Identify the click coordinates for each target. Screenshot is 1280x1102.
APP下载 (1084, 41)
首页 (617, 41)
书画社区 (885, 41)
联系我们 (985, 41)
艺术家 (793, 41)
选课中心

───

What you are asked to do: Restate every record exactly, leaving nothing out.

Your response:
Identify the click coordinates for each target. Screenshot is 1280x1102.
APP下载 (1084, 41)
首页 (617, 41)
书画社区 (885, 41)
联系我们 (985, 41)
艺术家 (793, 41)
选课中心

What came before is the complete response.